Project 2: HTTP/1.1 Protocol Parser

Build a streaming HTTP/1.1 request parser that never loses synchronization and always reports errors deterministically.

Quick Reference

Attribute	Value
Difficulty	Advanced
Time Estimate	1-2 weeks
Main Programming Language	C (Alternatives: Rust, Go)
Alternative Programming Languages	Rust, Go, Zig
Coolness Level	Level 3: Genuinely Clever
Business Potential	Level 2: Micro-SaaS / Pro Tool
Prerequisites	Socket I/O basics, strings, enums, buffers
Key Topics	Streaming parsing, state machines, framing, error recovery

1. Learning Objectives

By completing this project, you will:

Implement a streaming parser as an explicit state machine.
Parse HTTP/1.1 request lines, headers, and bodies incrementally.
Manage partial reads without losing synchronization.
Detect protocol errors and report them consistently.
Enforce size limits and backpressure for safety.
Produce deterministic success and failure transcripts.

2. All Theory Needed (Per-Concept Breakdown)

2.1 Streaming Parsing as a State Machine

Fundamentals

Streaming protocols deliver data in chunks, not complete messages. A parser must accept partial input, remember what it has already seen, and continue when more bytes arrive. This naturally maps to a state machine: states represent which part of the message you are parsing (request line, headers, body), and transitions are triggered by delimiters such as CRLF. Without an explicit state machine, you will either block waiting for more input or accidentally treat incomplete data as invalid. A streaming parser must be deterministic, resilient to partial reads, and capable of resynchronizing after errors. The state machine should be the single source of truth for what you expect next.

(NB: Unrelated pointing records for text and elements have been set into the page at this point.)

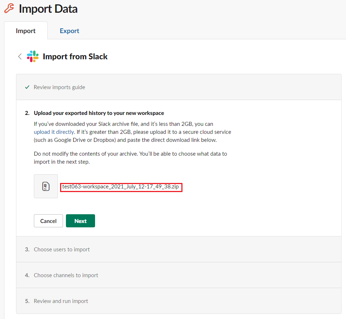Image resolution: width=346 pixels, height=319 pixels.
Task: Click the green Next button
Action: pos(80,221)
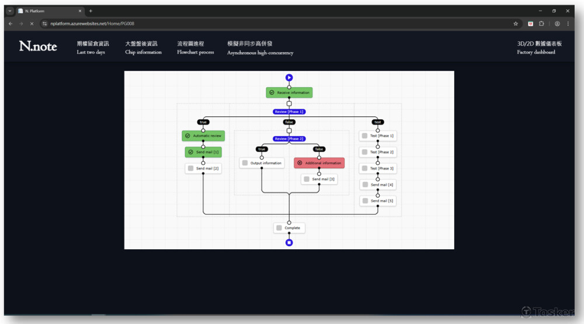
Task: Click the error X icon on Additional information
Action: coord(300,163)
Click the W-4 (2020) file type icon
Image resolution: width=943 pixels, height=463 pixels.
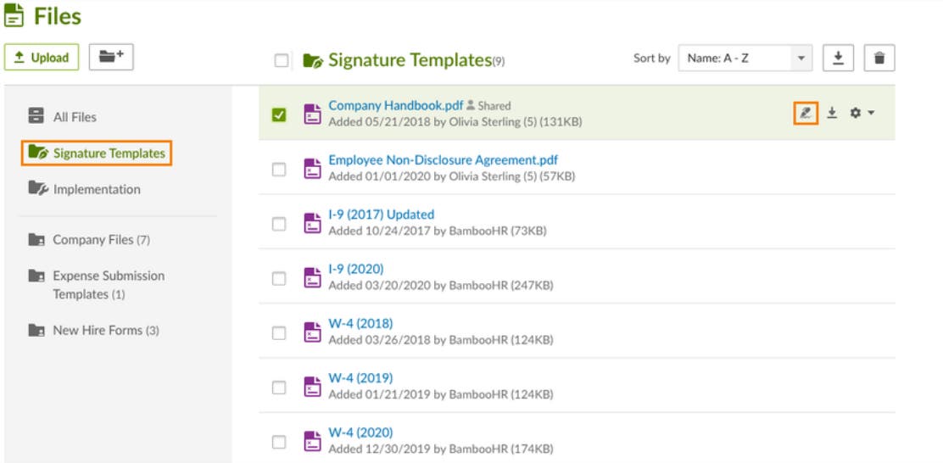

Deep Dive into the concept

An HTTP parser is a small protocol engine. The core problem is that TCP is a byte stream with no message boundaries. You might receive one byte at a time or multiple requests at once. The parser must therefore be incremental: it should accept a buffer of bytes, consume as much as it can, and return “need more” if the message is incomplete. This is identical to the approach used in binary protocol parsers in databases and message brokers.

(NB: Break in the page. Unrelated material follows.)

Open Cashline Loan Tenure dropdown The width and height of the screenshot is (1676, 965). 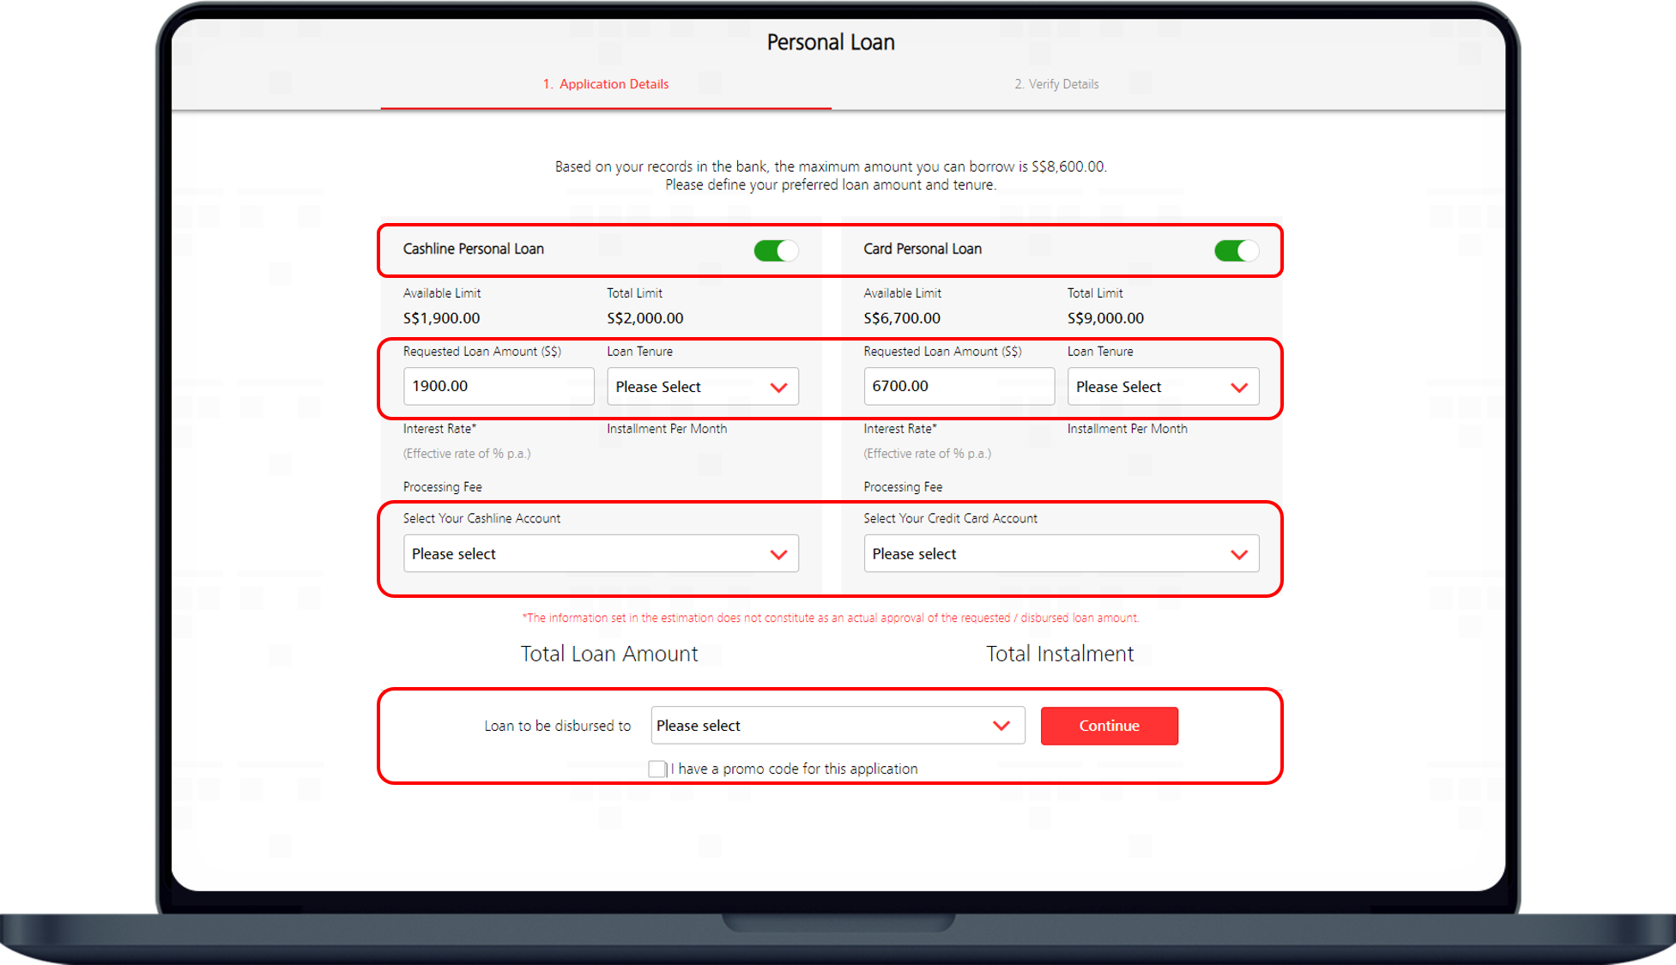click(702, 387)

A robust streaming parser has three parts: a state enum, a buffer cursor, and a set of transition rules. The state enum might include REQUEST_LINE, HEADERS, BODY_FIXED, BODY_CHUNKED, and DONE. Each state defines the delimiters it is waiting for. REQUEST_LINE waits for CRLF, then parses method, path, and version. HEADERS waits for CRLF CRLF, parsing each header line. BODY_FIXED consumes exactly Content-Length bytes. BODY_CHUNKED parses a hexadecimal length line, then consumes that many bytes, repeated until a zero-length chunk. This decomposition makes the parser resilient: if a read ends halfway through a CRLF, the parser simply retains its state and continues when the next chunk arrives.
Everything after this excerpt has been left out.